Faith Moore про те, як Disney трансформує образи антигероїв анімаційних стрічок.
When Hans — the handsome prince from Disney’s 2013 blockbuster Frozen — turned out to be an evil psycho killer I’ll admit I was pretty shocked. In my defense, basically everyone else who saw the movie for the first time was pretty shocked too. Gina Dalfonzo, writing in The Atlantic, said Hans’ big reveal — that his whirlwind romance with Anna was a ruse to claim the throne of Arundel — felt “so abrupt that it seems more like a poor writing choice than like a clever concealment of the truth.” I agree it was abrupt. But it was more than just bad writing. It had been a long time coming.
Hans joined a long line of male villains in Disney princess films. In fact, with the exception of Tangled, every Disney princess film after Beauty and the Beast (which came out in 1991) had a male villain. But before that, they were all female. And there was a reason for that. The traditional fairytale princess narrative depicts a girl’s journey to womanhood via a conflict with some kind of jealous older woman — usually, but not always, a mother figure. It’s a conflict that arises because the older woman — who used to be beautiful and sexually desirable — is unwilling to be usurped by the innocent, unknowing girl who is just beginning to emerge into womanhood. (Snow White’s stepmother, the Evil Queen, is the most obvious example of this, staring into her mirror obsessed with who is the “fairest.”)
The princess’ journey, in this kind of story, is a personal and internal one. The princess isn’t fighting injustice or oppression, she’s fighting against the pull of childhood. Snow White, for example, must escape the Evil Queen’s plot to keep her a child forever in the “sleeping death.” Cinderella must get out from under the Wicked Stepmother’s thumb and assert her independence by going to the ball. The princess must break free of these jealous crones, and throw off the bonds of childhood, in order to emerge a full and independent woman.
The early Disney princess movies depicted exactly this. They told the story of a girl growing into her womanhood. They were female-driven narratives, (the princes were often almost extraneous) pitting woman against woman, in a fight for autonomy.
Disney princess villains switched from female to male at the exact moment that Disney filmmakers began talking overtly about feminism. “Belle is a feminist,” explained Beauty and the Beast screenwriter, Linda Woolverton. And Gaston — the first male villain in a Disney princess film — is pretty much “Mr. Toxic Masculinity.” Don’t get me wrong, I love Beauty and the Beast — the juxtaposition of the Beast and Gaston works within the context of the film — but the movie definitely marks the beginning of a shift that would continue to play out over the course of the next three decades.

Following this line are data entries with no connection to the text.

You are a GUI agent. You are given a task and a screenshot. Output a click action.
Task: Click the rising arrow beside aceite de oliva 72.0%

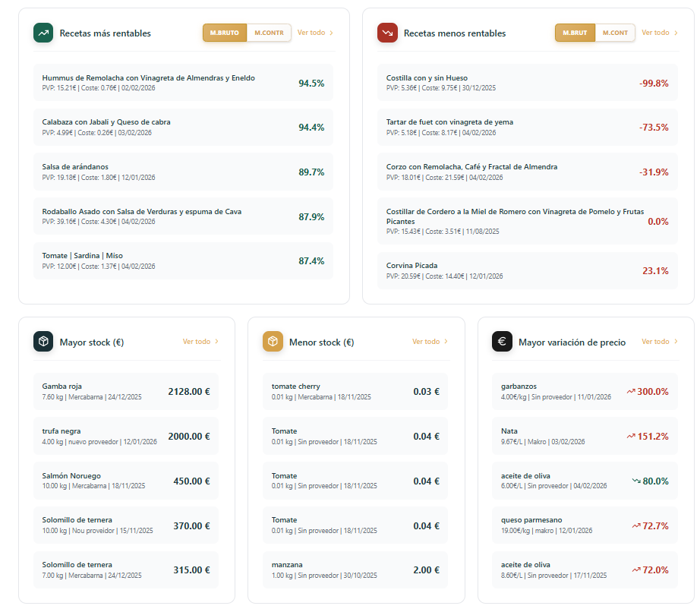click(x=636, y=568)
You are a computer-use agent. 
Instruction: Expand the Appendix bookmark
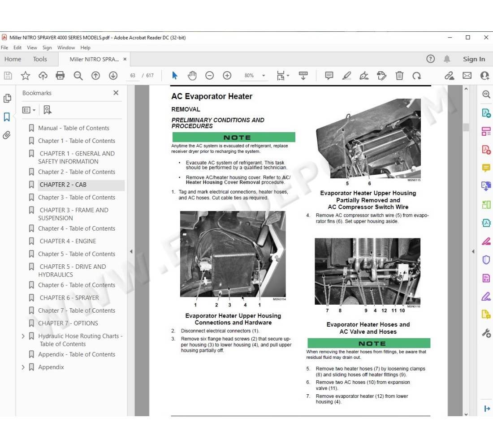pos(23,367)
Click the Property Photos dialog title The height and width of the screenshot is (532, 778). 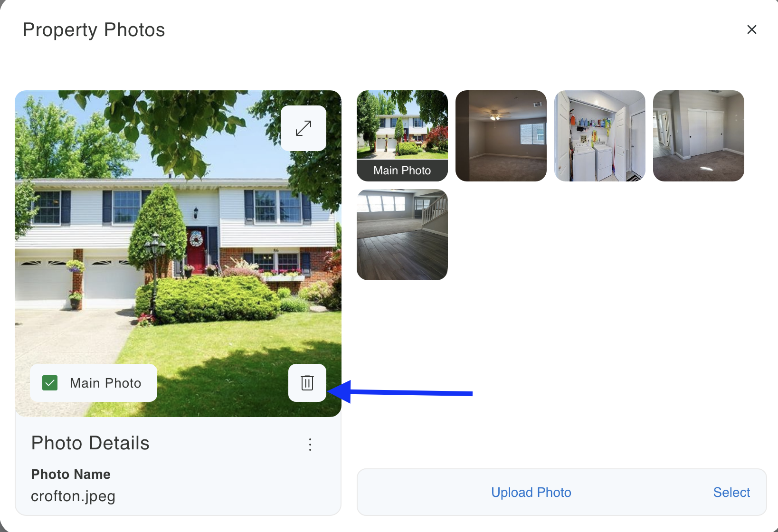94,30
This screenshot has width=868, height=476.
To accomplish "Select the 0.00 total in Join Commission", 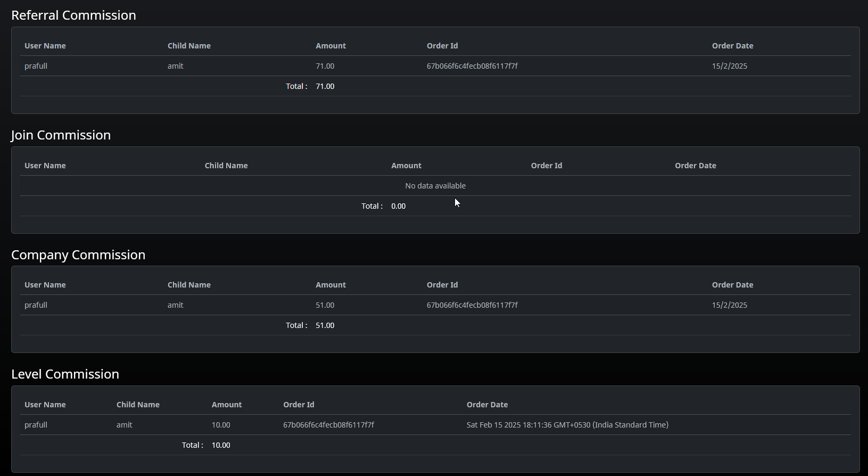I will click(x=398, y=206).
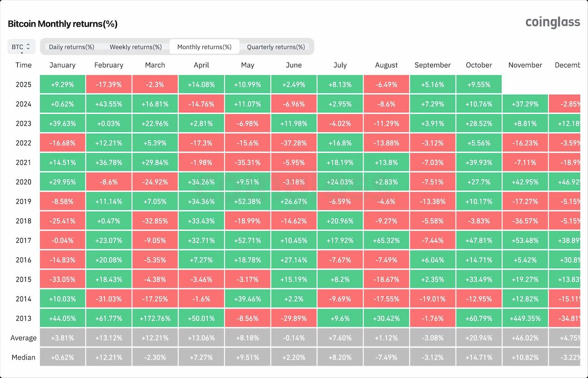Click the coinglass logo
588x378 pixels.
[x=553, y=22]
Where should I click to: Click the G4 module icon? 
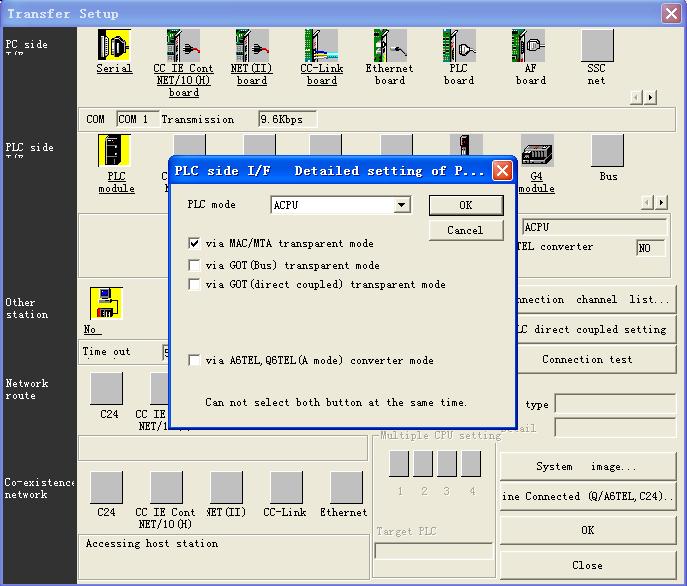[x=537, y=152]
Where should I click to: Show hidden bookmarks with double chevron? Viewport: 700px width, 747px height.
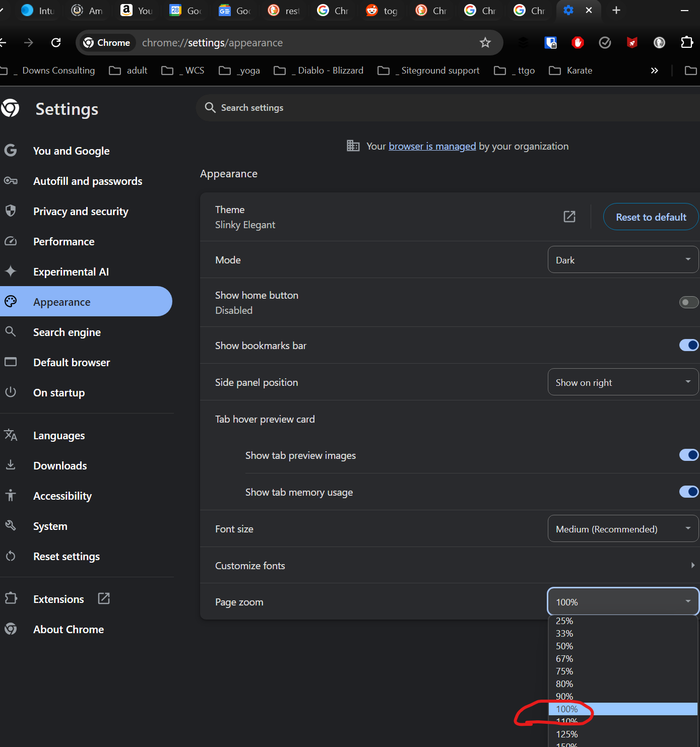tap(654, 71)
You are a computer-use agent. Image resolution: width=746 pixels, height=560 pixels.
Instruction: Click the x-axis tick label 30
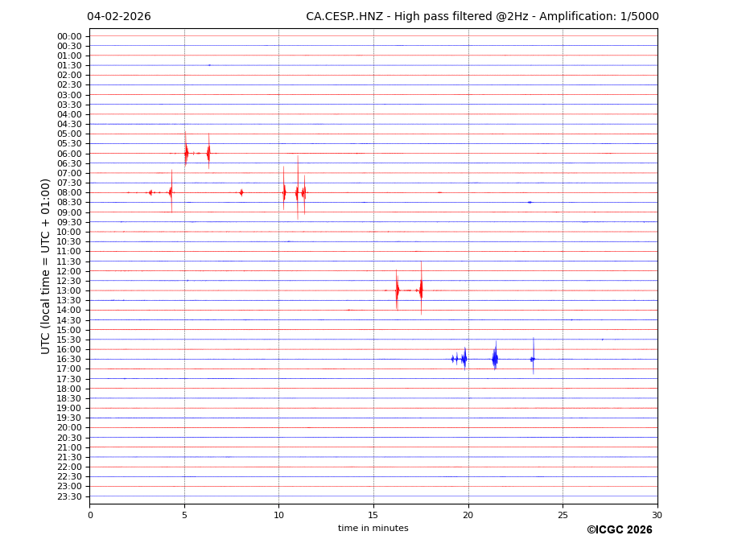(x=657, y=515)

Suddenly the princesses weren’t only trying to find their way out of childhood and into womanhood, they were also trying to escape a “toxic” male villain who either wanted to place her in some sort of terrible romantic situation, or sought to subjugate her in some other nefarious way. Jafar (from Aladdin), for example, wants to marry Jasmine in order to become Sultan (he even dresses her in red, chains her up, and implies that he will enjoy sleeping with her). Relatedly, almost every one of these movies, has the princess fighting against betrothal to a man she doesn’t want to marry — a circumstance that the princesses before this shift never had to face. (The only exception to all this is the 2010 film, Tangled, a surprising throwback to the original kind of princess narrative, with Mother Gothel playing the jealous mother figure to a T.)
Enter Hans. I said earlier that there wasn’t a shred of foreshadowing to let us know that this handsome prince was really a total nut job, but actually there was one thing: he seemed like a really great guy. By the time Frozen came out in 2013, the shift that began with Beauty and the Beast had taken the princess narrative about as far from its original iteration as it could possibly go. See, the villain in Frozen is the patriarchy. If a guy seems like your perfect match, the movie tells us, he isn’t — because men are evil and psychotic, that’s it, the end.
Modern Disney princesses are still trying to find their way from girl to woman. Each movie begins with a child asserting her desire for independence within a situation that is holding her back. But, without the crone to try to keep her from growing up, her journey towards becoming her own autonomous being relies not on her ability to leave behind the fetters of childhood, but on her willingness to cast off the company of men. What kind of womanhood will she find, though, without a partner to share it with? It’s a question Disney is trying to answer. If only they didn’t have to try.